TO DO —
Please reproduce the full set of data below exactly.

GIVEN RECORDS —
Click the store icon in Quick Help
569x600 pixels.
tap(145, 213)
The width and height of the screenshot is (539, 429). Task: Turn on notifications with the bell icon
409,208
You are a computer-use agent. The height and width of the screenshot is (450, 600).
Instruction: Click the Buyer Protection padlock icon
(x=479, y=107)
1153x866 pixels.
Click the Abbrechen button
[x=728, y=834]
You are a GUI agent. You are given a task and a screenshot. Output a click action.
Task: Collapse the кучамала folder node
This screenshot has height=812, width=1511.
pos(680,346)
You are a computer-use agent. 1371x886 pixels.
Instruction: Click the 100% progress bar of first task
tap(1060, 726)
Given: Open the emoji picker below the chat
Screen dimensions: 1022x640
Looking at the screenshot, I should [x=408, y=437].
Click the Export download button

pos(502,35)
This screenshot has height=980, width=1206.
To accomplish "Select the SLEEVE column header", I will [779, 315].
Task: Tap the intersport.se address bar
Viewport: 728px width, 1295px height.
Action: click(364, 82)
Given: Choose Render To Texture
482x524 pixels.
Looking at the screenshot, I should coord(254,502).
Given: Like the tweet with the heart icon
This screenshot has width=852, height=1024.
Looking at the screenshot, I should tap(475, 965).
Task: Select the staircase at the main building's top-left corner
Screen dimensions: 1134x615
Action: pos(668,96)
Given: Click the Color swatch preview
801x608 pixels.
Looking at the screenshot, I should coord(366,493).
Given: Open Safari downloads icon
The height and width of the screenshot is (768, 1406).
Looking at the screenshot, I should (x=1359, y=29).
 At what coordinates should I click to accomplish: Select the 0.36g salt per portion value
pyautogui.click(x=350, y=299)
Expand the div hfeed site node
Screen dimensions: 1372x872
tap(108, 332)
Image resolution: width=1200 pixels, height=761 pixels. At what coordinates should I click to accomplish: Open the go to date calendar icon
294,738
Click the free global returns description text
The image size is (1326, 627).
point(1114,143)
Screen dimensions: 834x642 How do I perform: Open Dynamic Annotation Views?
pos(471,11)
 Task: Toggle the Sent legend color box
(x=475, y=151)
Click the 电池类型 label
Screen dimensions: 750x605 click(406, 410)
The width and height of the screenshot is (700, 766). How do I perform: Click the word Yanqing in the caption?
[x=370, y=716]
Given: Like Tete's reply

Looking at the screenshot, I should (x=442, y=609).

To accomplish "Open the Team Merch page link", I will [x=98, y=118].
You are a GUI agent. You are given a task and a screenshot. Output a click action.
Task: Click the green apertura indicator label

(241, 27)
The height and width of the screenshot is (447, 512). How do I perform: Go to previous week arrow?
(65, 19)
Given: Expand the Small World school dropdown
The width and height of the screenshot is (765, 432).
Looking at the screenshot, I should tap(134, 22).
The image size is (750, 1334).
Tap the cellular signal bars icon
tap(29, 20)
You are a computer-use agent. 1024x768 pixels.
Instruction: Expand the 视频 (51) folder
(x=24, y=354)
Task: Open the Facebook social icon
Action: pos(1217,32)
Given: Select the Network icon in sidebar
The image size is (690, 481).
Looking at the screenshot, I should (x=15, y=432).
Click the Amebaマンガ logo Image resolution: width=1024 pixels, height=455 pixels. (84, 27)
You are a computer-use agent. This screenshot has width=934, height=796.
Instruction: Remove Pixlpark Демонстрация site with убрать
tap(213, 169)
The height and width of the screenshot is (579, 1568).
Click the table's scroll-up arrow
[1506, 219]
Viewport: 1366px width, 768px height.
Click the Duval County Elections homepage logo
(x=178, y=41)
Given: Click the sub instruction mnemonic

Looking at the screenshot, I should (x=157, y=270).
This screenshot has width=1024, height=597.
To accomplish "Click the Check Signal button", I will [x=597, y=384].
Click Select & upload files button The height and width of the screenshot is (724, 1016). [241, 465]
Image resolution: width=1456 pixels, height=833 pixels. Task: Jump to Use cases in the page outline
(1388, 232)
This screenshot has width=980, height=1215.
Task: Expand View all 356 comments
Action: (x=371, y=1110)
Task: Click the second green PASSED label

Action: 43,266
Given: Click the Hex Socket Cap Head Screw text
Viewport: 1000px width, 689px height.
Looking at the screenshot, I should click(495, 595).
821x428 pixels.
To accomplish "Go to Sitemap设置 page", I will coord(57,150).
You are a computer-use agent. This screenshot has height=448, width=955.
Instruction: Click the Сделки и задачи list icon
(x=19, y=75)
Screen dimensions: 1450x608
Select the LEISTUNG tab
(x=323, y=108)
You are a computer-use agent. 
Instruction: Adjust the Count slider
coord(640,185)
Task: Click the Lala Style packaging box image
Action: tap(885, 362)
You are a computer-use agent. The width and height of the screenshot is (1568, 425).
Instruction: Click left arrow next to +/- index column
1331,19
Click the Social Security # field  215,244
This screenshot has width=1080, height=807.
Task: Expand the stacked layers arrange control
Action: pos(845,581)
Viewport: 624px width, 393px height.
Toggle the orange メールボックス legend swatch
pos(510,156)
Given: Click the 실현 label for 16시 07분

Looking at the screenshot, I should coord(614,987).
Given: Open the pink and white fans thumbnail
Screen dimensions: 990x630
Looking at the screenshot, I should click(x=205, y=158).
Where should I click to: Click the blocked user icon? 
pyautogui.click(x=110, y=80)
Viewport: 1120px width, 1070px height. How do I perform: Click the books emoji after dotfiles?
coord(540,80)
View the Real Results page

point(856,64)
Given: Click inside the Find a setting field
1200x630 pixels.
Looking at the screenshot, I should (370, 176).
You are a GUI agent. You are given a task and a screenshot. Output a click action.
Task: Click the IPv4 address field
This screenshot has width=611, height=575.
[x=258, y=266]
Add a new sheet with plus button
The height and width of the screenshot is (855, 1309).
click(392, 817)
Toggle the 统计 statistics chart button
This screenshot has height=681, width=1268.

WRITTEN ANSWER —
Click the store icon in Quick Help
569x600 pixels.
tap(145, 213)
The width and height of the screenshot is (539, 429). Task: Turn on notifications with the bell icon
409,208
You are a computer-use agent. The height and width of the screenshot is (450, 600).
Instruction: Click the Buyer Protection padlock icon
(x=479, y=107)
1153x866 pixels.
Click the Abbrechen button
[x=728, y=834]
You are a GUI agent. You are given a task and a screenshot. Output a click action.
Task: Collapse the кучамала folder node
This screenshot has height=812, width=1511.
pos(680,346)
You are a computer-use agent. 1371x886 pixels.
Instruction: Click the 100% progress bar of first task
tap(1060, 726)
Given: Open the emoji picker below the chat
Screen dimensions: 1022x640
Looking at the screenshot, I should [x=408, y=437].
Click the Export download button

pos(502,35)
This screenshot has height=980, width=1206.
To accomplish "Select the SLEEVE column header", I will [779, 315].
Task: Tap the intersport.se address bar
Viewport: 728px width, 1295px height.
Action: click(364, 82)
Given: Choose Render To Texture
482x524 pixels.
Looking at the screenshot, I should coord(254,502).
Given: Like the tweet with the heart icon
This screenshot has width=852, height=1024.
Looking at the screenshot, I should tap(475, 965).
Task: Select the staircase at the main building's top-left corner
Screen dimensions: 1134x615
Action: pos(668,96)
Given: Click the Color swatch preview
801x608 pixels.
Looking at the screenshot, I should coord(366,493).
Given: Open Safari downloads icon
The height and width of the screenshot is (768, 1406).
Looking at the screenshot, I should (x=1359, y=29).
 At what coordinates should I click to accomplish: Select the 0.36g salt per portion value
pyautogui.click(x=350, y=299)
Expand the div hfeed site node
Screen dimensions: 1372x872
tap(108, 332)
Image resolution: width=1200 pixels, height=761 pixels. At what coordinates should I click to accomplish: Open the go to date calendar icon
294,738
Click the free global returns description text
The image size is (1326, 627).
point(1114,143)
Screen dimensions: 834x642 How do I perform: Open Dynamic Annotation Views?
pos(471,11)
 Task: Toggle the Sent legend color box
(x=475, y=151)
Click the 电池类型 label
Screen dimensions: 750x605 click(406, 410)
The width and height of the screenshot is (700, 766). How do I perform: Click the word Yanqing in the caption?
[x=370, y=716]
Given: Like Tete's reply

Looking at the screenshot, I should (x=442, y=609).

To accomplish "Open the Team Merch page link", I will [x=98, y=118].
You are a GUI agent. You are given a task and a screenshot. Output a click action.
Task: Click the green apertura indicator label

(241, 27)
The height and width of the screenshot is (447, 512). How do I perform: Go to previous week arrow?
(65, 19)
Given: Expand the Small World school dropdown
The width and height of the screenshot is (765, 432).
Looking at the screenshot, I should tap(134, 22).
The image size is (750, 1334).
Tap the cellular signal bars icon
tap(29, 20)
You are a computer-use agent. 1024x768 pixels.
Instruction: Expand the 视频 (51) folder
(x=24, y=354)
Task: Open the Facebook social icon
Action: pos(1217,32)
Given: Select the Network icon in sidebar
The image size is (690, 481).
Looking at the screenshot, I should (x=15, y=432).
Click the Amebaマンガ logo Image resolution: width=1024 pixels, height=455 pixels. (84, 27)
You are a computer-use agent. This screenshot has width=934, height=796.
Instruction: Remove Pixlpark Демонстрация site with убрать
tap(213, 169)
The height and width of the screenshot is (579, 1568).
Click the table's scroll-up arrow
[1506, 219]
Viewport: 1366px width, 768px height.
Click the Duval County Elections homepage logo
(x=178, y=41)
Given: Click the sub instruction mnemonic

Looking at the screenshot, I should (x=157, y=270).
This screenshot has width=1024, height=597.
To accomplish "Click the Check Signal button", I will [x=597, y=384].
Click Select & upload files button The height and width of the screenshot is (724, 1016). [241, 465]
Image resolution: width=1456 pixels, height=833 pixels. Task: Jump to Use cases in the page outline
(1388, 232)
This screenshot has width=980, height=1215.
Task: Expand View all 356 comments
Action: (x=371, y=1110)
Task: Click the second green PASSED label

Action: 43,266
Given: Click the Hex Socket Cap Head Screw text
Viewport: 1000px width, 689px height.
Looking at the screenshot, I should click(495, 595).
821x428 pixels.
To accomplish "Go to Sitemap设置 page", I will coord(57,150).
You are a computer-use agent. This screenshot has height=448, width=955.
Instruction: Click the Сделки и задачи list icon
(x=19, y=75)
Screen dimensions: 1450x608
Select the LEISTUNG tab
(x=323, y=108)
You are a computer-use agent. 
Instruction: Adjust the Count slider
coord(640,185)
Task: Click the Lala Style packaging box image
Action: tap(885, 362)
You are a computer-use agent. The width and height of the screenshot is (1568, 425).
Instruction: Click left arrow next to +/- index column
1331,19
Click the Social Security # field  215,244
This screenshot has width=1080, height=807.
Task: Expand the stacked layers arrange control
Action: pos(845,581)
Viewport: 624px width, 393px height.
Toggle the orange メールボックス legend swatch
pos(510,156)
Given: Click the 실현 label for 16시 07분

Looking at the screenshot, I should coord(614,987).
Given: Open the pink and white fans thumbnail
Screen dimensions: 990x630
Looking at the screenshot, I should click(x=205, y=158).
Where should I click to: Click the blocked user icon? 
pyautogui.click(x=110, y=80)
Viewport: 1120px width, 1070px height. How do I perform: Click the books emoji after dotfiles?
coord(540,80)
View the Real Results page

point(856,64)
Given: Click inside the Find a setting field
1200x630 pixels.
Looking at the screenshot, I should (370, 176).
You are a GUI agent. You are given a task and a screenshot. Output a click action.
Task: Click the IPv4 address field
This screenshot has width=611, height=575.
[x=258, y=266]
Add a new sheet with plus button
The height and width of the screenshot is (855, 1309).
click(392, 817)
Toggle the 统计 statistics chart button
This screenshot has height=681, width=1268.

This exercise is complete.